1991: I joined the Labour Party entirely because of Neil Kinnock. I really idolised him. Occasionally I bump into him in the MPs’ tearoom and I want to tell him this, but I always resist, because (a) he would think it a bit naff, and (b) he has no idea who I am. Nevertheless, as a completely starstruck young press officer with the Labour Party in Scotland, I had to help organise a visit to Edinburgh by Neil as leader of the party and, I fervently hoped, our next prime minister. Can’t remember why, exactly, but I found myself having a game of pool with Neil and his son, Stephen in their hotel. Chuffed!

2002: New MPs and their spouses were invited to meet HM at Buck House. Carolyn, a sometimes republican, decided she wanted to come because she was curious to see inside the palace. “But I’m not curtseying,” she said. “Well, you can’t come then,” said I, suddenly the arch-monarchist. “You can’t accept someone’s hospitality and then refuse to obey protocol.”

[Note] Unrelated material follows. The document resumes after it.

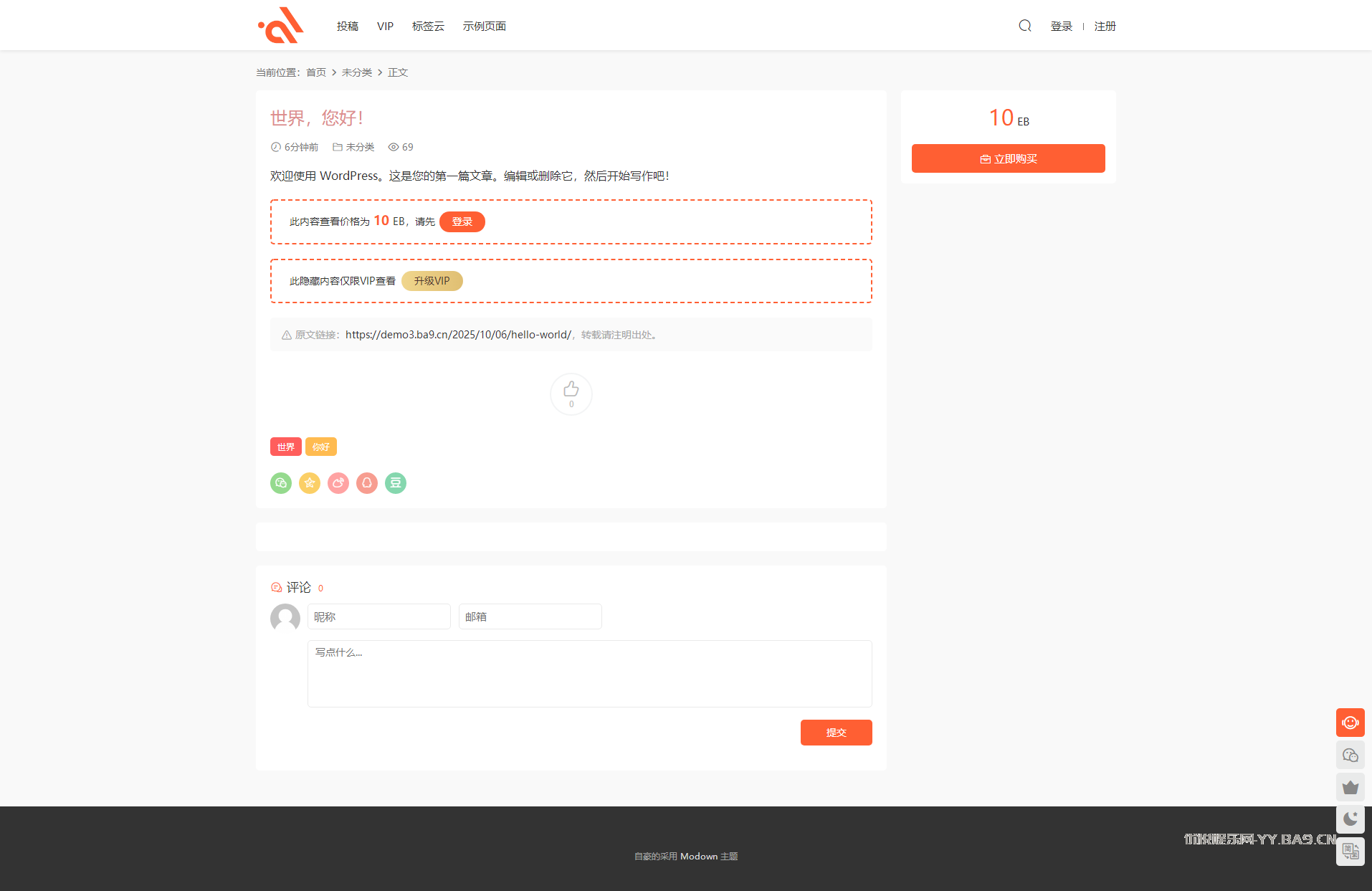Toggle Simplified/Traditional Chinese conversion
Viewport: 1372px width, 891px height.
pos(1350,851)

“Well, I’ll nod a bit. Maybe,” she conceded. The evening arrived and even those who were pretending to be cool about the situation were failing miserably. Suddenly Carolyn and I were in a line of people waiting to meet the Queen and Prince Philip. Before realising it, there they were, right in front of us. I duly bowed, murmured something suitably obsequious and walked off. I glanced behind me to see how Carolyn was doing, worried she might stage a show of defiance. I needn’t have been concerned. I have never, in my entire life, seen anyone offer such a low and deferential curtsey. She told me later that it was almost entirely instinctive; she just couldn’t help herself when she came face to face with the monarch. It’s a pity – or perhaps a blessing – that the whole thing was being filmed, because, on leaving the Royal Presence and realising what she had just done, she swore (and it was a very bad swear word) to herself, straight into the lens of the camera.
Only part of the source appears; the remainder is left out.